▶ Dataset excerpts
[Start of Attachment]

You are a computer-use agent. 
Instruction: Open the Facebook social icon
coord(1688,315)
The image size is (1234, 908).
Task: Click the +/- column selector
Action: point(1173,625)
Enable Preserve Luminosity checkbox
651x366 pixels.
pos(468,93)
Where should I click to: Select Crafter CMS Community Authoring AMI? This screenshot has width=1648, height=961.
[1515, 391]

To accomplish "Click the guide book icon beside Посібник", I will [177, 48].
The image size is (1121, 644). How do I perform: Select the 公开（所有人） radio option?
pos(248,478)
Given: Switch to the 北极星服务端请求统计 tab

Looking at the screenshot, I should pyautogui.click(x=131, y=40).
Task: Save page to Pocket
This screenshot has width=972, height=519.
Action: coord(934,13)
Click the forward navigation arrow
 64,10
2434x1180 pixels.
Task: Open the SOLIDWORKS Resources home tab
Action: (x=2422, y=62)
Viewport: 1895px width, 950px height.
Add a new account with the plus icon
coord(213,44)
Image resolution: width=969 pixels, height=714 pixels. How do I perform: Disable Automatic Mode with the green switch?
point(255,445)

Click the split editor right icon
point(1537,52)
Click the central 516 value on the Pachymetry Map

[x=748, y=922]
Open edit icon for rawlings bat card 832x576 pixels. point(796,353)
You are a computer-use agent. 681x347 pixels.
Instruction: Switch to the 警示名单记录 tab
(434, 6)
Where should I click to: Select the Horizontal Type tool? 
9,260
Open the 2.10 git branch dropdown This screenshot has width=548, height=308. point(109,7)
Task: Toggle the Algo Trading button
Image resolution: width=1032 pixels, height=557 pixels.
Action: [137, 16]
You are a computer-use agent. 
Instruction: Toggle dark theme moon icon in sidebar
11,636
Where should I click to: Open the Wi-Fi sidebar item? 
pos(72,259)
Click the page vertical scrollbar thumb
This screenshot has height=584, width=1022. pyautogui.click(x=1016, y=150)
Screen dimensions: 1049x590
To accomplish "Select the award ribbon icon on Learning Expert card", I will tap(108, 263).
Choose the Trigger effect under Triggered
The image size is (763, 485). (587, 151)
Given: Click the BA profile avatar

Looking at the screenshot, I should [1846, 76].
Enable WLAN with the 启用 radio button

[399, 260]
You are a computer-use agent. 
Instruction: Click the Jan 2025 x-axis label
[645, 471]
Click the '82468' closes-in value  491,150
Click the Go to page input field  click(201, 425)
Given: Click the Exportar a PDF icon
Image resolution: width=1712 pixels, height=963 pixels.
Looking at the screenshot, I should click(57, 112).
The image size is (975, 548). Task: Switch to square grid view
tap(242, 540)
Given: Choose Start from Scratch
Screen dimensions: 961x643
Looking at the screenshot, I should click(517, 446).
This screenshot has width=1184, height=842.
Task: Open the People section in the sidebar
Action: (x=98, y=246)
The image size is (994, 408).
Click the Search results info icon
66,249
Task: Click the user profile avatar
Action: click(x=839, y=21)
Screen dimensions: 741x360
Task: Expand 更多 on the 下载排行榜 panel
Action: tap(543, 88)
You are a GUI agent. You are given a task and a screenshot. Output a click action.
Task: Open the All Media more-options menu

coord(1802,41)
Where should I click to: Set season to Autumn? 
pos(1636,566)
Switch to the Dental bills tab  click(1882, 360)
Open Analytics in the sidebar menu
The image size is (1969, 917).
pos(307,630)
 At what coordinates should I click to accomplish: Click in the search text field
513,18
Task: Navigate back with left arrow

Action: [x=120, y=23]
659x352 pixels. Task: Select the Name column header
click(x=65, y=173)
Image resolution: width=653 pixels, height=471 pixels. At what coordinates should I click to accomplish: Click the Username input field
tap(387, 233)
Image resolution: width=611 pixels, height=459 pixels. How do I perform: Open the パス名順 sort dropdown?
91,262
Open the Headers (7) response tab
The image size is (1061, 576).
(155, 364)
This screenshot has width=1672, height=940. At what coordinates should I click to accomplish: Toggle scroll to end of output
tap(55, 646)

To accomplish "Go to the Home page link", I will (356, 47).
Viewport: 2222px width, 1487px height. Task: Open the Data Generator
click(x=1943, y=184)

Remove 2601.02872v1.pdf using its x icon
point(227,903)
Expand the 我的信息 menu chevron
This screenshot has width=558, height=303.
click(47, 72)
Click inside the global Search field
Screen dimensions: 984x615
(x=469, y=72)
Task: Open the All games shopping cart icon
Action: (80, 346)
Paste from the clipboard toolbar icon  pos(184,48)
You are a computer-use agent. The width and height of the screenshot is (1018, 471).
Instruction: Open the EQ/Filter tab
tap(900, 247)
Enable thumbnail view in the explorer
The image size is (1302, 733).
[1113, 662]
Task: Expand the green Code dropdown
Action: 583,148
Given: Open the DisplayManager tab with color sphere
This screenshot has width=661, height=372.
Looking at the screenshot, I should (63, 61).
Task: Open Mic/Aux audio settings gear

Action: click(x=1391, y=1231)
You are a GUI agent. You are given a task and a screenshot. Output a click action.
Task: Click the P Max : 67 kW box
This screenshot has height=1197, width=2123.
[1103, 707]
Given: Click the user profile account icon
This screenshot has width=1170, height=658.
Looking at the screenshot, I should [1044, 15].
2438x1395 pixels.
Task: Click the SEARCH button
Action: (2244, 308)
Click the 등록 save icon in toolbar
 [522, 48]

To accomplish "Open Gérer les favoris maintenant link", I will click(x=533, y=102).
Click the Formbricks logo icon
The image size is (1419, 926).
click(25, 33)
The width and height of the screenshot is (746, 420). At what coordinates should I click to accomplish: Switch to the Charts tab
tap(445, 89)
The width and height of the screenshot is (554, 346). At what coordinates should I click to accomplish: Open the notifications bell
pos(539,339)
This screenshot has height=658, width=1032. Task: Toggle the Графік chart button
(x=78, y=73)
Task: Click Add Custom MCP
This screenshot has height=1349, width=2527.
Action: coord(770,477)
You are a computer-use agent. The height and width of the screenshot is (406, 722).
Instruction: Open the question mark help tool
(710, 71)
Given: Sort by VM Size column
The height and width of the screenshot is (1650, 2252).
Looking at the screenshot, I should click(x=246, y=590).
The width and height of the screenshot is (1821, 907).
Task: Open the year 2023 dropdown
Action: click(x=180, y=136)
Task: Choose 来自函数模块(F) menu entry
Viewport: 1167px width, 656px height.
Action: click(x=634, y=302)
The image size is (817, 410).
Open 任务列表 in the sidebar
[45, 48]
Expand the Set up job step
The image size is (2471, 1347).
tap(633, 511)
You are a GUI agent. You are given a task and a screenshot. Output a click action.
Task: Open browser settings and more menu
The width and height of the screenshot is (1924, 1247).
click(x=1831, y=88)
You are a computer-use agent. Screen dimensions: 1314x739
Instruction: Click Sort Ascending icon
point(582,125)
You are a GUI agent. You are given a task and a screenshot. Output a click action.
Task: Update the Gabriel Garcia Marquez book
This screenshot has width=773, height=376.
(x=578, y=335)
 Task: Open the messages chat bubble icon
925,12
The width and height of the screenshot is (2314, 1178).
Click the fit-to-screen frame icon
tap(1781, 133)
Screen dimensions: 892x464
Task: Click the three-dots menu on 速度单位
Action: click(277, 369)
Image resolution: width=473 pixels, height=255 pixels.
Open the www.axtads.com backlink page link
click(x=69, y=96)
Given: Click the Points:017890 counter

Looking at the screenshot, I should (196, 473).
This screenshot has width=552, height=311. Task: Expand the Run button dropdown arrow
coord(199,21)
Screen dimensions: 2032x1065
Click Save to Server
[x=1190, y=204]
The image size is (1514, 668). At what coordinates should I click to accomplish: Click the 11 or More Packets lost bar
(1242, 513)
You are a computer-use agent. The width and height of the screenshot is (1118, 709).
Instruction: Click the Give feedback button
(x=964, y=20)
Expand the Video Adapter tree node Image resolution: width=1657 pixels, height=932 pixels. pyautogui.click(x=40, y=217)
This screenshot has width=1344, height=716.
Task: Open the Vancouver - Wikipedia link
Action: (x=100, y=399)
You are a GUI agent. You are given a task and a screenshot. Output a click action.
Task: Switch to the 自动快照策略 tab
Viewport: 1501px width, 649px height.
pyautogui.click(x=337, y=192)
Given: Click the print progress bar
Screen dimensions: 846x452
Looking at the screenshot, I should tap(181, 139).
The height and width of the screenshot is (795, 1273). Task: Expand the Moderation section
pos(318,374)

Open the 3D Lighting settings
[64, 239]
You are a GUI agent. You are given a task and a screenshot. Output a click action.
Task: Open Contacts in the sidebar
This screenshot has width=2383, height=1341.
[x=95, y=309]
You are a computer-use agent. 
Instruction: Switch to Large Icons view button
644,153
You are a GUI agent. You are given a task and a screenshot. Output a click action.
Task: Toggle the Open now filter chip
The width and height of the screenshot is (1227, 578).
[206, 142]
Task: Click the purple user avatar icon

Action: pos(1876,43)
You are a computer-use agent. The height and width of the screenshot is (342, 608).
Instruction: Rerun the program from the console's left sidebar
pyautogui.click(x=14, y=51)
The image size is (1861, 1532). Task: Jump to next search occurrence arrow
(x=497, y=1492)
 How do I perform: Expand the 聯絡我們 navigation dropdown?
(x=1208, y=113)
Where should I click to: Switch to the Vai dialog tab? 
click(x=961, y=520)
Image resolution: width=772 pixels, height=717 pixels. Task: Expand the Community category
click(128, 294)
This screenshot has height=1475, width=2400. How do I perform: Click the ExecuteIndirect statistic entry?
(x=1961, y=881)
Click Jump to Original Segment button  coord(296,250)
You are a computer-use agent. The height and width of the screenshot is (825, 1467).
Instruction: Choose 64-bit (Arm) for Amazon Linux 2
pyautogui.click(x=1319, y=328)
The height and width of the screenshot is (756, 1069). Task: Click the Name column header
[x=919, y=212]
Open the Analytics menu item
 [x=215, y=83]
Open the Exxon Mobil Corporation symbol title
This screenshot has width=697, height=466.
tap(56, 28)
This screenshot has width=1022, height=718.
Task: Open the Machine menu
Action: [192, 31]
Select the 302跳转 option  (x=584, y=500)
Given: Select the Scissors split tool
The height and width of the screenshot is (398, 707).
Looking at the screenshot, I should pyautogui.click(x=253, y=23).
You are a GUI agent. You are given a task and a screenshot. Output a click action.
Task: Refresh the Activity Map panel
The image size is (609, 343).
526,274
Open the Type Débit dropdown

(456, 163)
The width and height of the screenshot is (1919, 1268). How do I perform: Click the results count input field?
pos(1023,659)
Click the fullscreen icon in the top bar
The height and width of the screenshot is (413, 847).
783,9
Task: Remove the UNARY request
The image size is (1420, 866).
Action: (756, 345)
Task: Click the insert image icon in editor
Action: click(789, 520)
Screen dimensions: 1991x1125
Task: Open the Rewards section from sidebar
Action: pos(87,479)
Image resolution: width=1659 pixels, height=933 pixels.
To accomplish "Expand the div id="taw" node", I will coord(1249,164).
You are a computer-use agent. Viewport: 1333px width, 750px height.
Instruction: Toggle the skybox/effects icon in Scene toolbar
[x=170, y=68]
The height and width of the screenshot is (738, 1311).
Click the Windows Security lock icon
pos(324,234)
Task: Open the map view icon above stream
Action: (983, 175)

[End of Attachment]

▶ Work to be completed
The answer must consist of every line from the records above that holds "card".

▶ Response for this exercise
Open edit icon for rawlings bat card 832x576 pixels. point(796,353)
To accomplish "Select the award ribbon icon on Learning Expert card", I will tap(108, 263).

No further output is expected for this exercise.